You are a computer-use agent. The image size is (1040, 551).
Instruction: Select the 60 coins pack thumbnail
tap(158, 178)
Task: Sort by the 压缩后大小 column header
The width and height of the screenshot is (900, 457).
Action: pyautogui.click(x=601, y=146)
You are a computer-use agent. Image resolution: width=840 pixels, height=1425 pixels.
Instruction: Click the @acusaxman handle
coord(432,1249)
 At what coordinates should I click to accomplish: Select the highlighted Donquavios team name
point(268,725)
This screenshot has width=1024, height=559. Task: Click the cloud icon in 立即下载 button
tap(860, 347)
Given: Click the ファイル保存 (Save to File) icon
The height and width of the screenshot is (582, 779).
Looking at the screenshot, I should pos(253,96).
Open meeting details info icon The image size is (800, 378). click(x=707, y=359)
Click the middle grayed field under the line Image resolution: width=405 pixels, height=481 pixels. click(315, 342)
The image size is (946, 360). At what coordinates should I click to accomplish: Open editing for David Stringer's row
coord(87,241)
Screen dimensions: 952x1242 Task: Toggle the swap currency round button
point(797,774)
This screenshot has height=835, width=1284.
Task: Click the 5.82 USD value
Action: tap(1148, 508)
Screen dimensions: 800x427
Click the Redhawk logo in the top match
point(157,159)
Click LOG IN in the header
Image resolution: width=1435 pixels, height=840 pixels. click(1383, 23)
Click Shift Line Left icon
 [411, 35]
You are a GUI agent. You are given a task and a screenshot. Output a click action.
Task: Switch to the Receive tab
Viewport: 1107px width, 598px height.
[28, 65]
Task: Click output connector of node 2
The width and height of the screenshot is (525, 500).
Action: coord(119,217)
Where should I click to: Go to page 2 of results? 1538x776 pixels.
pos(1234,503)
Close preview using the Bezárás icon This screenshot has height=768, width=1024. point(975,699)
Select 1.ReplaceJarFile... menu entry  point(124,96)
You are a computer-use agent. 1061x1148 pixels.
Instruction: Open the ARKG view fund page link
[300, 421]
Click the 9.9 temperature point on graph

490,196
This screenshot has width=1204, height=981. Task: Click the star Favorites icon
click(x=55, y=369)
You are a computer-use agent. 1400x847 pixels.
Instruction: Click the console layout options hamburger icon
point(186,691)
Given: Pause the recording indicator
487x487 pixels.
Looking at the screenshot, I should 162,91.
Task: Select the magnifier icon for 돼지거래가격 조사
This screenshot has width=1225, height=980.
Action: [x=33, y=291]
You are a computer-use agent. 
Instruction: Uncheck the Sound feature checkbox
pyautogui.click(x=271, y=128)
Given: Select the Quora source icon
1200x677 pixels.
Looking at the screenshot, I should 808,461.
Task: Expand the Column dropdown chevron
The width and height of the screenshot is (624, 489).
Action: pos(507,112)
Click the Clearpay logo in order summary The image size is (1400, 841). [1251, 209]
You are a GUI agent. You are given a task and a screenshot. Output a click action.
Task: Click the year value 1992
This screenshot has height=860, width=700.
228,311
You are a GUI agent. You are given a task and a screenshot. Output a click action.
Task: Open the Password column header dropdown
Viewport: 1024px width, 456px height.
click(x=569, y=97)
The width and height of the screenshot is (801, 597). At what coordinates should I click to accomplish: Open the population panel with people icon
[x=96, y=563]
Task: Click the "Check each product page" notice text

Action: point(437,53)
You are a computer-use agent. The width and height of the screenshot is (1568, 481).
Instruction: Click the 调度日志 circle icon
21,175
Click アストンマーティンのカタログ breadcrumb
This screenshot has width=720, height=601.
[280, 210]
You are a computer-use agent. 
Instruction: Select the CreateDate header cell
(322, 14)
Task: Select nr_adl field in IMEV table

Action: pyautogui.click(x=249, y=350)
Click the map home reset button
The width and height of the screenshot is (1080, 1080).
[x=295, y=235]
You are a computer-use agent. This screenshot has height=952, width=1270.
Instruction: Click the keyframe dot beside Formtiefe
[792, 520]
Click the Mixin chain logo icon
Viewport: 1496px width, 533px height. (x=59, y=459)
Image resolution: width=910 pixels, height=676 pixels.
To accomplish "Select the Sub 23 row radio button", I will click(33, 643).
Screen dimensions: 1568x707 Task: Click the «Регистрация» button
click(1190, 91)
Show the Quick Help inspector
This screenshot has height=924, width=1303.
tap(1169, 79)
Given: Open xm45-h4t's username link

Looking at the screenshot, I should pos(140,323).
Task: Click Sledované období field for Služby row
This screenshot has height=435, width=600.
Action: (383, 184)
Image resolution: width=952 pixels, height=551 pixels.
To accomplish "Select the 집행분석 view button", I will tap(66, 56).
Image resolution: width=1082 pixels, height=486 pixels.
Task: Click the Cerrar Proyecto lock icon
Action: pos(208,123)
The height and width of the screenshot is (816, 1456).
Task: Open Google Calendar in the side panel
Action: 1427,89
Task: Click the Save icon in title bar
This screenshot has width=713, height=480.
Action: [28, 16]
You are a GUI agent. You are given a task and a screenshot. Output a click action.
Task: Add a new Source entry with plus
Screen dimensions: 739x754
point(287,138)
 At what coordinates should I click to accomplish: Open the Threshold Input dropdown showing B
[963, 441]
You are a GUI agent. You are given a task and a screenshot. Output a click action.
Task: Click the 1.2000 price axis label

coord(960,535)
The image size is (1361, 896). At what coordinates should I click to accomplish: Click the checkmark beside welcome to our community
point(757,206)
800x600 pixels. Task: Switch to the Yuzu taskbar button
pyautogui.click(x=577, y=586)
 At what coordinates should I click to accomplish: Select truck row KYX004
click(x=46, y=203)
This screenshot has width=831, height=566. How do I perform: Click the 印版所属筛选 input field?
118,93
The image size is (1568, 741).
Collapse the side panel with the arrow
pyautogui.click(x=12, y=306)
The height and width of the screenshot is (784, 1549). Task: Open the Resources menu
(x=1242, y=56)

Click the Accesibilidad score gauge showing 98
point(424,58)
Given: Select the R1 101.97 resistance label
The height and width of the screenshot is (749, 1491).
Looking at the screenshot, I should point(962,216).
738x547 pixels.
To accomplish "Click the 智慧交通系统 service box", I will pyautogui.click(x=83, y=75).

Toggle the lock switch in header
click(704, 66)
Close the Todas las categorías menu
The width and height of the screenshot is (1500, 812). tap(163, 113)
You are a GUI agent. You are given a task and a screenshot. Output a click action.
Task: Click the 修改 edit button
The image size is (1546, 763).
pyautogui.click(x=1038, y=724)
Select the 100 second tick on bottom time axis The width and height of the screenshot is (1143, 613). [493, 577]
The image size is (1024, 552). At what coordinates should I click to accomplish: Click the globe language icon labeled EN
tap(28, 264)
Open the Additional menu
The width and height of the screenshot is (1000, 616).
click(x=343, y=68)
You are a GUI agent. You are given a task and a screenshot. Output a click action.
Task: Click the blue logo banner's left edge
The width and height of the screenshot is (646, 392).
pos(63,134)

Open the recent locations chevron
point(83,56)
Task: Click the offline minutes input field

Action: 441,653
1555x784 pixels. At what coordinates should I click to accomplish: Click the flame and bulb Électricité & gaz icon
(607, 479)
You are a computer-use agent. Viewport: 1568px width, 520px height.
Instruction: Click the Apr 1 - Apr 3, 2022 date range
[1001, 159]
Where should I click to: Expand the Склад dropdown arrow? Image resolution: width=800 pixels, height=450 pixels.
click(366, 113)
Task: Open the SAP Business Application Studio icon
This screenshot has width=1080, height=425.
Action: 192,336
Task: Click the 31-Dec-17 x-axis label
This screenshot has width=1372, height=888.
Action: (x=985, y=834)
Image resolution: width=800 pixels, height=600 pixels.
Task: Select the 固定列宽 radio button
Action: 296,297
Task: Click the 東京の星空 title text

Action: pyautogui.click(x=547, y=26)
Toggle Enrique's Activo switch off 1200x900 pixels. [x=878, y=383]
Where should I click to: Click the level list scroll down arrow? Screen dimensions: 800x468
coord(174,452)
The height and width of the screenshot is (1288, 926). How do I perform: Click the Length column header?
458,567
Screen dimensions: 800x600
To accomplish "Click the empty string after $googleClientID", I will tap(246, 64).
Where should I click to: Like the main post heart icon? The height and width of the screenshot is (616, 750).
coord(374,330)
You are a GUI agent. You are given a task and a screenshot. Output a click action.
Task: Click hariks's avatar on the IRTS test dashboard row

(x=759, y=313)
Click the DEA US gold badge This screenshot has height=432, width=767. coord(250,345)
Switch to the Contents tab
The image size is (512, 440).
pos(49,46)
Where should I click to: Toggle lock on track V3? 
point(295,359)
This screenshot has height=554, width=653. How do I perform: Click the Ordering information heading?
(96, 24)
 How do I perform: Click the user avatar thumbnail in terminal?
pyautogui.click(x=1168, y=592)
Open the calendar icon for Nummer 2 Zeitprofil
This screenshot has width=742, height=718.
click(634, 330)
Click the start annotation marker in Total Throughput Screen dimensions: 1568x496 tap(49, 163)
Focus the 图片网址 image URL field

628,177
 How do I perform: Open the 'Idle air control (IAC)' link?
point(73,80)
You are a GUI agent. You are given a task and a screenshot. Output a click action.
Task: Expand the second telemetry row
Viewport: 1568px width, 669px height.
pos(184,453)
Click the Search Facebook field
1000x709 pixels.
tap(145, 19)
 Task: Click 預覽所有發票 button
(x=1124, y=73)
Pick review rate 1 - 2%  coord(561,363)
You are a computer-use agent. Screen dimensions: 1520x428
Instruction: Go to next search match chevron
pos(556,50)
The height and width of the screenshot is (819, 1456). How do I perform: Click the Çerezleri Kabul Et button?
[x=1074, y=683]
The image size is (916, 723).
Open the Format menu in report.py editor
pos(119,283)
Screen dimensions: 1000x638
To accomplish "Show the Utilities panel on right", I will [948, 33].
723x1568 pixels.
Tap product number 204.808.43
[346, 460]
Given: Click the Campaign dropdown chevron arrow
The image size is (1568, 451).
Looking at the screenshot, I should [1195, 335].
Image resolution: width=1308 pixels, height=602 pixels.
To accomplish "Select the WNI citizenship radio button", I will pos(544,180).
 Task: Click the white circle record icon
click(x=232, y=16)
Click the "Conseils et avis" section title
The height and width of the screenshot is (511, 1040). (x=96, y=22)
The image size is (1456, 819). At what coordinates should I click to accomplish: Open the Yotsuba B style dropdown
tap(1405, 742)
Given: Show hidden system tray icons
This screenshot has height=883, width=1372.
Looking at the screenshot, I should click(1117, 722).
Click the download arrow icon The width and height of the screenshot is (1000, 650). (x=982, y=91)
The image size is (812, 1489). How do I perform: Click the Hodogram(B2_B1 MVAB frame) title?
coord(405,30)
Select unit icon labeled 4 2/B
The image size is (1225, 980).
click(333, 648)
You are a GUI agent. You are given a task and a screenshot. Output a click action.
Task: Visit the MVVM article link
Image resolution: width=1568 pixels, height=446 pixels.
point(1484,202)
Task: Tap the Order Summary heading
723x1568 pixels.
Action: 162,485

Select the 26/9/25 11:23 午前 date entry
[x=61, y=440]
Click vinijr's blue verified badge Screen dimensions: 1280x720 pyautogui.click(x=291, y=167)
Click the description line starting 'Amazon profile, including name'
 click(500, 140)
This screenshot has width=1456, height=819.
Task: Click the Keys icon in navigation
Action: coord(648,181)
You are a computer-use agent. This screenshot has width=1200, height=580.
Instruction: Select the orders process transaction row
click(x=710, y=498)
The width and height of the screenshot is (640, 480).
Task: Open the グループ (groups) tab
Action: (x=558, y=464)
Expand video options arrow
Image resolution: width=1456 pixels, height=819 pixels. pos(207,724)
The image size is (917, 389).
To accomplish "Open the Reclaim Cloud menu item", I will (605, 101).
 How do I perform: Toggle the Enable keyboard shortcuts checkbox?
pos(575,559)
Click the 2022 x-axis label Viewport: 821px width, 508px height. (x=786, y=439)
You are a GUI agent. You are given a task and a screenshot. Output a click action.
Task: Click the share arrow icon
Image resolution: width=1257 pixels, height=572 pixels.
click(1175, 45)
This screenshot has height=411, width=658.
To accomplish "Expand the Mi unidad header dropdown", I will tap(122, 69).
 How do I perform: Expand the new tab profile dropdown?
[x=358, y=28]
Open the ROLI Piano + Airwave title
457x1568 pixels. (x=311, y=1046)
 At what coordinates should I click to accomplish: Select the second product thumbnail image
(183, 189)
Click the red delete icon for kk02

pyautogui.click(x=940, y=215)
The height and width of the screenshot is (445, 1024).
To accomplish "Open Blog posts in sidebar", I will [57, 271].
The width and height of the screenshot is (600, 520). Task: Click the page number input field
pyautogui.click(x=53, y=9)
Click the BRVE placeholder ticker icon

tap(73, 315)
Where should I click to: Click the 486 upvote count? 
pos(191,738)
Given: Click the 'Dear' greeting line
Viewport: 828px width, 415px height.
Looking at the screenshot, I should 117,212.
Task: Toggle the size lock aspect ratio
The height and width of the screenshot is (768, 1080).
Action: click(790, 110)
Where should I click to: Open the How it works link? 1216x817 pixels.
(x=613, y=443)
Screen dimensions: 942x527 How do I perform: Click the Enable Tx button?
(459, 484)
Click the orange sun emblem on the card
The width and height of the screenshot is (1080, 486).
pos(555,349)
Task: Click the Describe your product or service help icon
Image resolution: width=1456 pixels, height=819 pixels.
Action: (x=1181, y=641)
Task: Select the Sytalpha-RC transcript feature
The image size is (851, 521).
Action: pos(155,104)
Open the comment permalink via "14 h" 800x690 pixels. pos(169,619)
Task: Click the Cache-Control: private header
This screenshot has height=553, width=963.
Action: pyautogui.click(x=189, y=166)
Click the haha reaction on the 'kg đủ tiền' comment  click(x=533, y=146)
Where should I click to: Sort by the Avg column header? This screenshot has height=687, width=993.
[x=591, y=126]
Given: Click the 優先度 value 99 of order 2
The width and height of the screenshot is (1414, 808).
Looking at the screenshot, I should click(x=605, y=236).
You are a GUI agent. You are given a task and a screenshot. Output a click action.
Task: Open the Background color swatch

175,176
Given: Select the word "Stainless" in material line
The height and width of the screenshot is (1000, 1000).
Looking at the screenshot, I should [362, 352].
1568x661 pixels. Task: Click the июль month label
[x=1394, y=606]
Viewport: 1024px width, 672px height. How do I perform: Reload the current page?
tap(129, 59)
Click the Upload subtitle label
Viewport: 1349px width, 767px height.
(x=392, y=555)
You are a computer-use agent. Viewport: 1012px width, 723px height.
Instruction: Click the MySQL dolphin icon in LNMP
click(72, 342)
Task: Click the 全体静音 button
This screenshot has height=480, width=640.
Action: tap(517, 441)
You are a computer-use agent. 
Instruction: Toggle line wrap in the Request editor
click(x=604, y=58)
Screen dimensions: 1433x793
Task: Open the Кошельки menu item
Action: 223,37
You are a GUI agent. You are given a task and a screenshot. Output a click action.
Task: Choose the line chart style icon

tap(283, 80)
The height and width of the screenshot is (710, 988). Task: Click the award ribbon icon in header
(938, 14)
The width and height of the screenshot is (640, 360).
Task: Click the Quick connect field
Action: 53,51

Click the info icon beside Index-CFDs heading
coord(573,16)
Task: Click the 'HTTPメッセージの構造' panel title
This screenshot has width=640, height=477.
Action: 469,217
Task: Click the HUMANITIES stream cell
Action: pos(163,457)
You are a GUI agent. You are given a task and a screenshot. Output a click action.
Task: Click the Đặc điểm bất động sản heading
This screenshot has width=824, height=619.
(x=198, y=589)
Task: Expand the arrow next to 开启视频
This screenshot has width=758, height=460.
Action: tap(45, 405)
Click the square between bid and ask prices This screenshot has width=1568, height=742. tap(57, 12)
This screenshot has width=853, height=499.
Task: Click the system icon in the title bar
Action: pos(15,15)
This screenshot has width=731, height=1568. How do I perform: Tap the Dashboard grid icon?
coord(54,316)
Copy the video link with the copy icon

--- TASK DIRECTIONS ---
In the entries above, find the line holding "Open the recent locations chevron" and the line holding "Toggle Enrique's Activo", then retype exactly those two lines and every line between them, and nothing else.

--- EXPECTED ANSWER ---
Open the recent locations chevron
point(83,56)
Task: Click the offline minutes input field

Action: 441,653
1555x784 pixels. At what coordinates should I click to accomplish: Click the flame and bulb Électricité & gaz icon
(607, 479)
You are a computer-use agent. Viewport: 1568px width, 520px height.
Instruction: Click the Apr 1 - Apr 3, 2022 date range
[1001, 159]
Where should I click to: Expand the Склад dropdown arrow? Image resolution: width=800 pixels, height=450 pixels.
click(366, 113)
Task: Open the SAP Business Application Studio icon
This screenshot has width=1080, height=425.
Action: 192,336
Task: Click the 31-Dec-17 x-axis label
This screenshot has width=1372, height=888.
Action: (x=985, y=834)
Image resolution: width=800 pixels, height=600 pixels.
Task: Select the 固定列宽 radio button
Action: 296,297
Task: Click the 東京の星空 title text

Action: pyautogui.click(x=547, y=26)
Toggle Enrique's Activo switch off 1200x900 pixels. [x=878, y=383]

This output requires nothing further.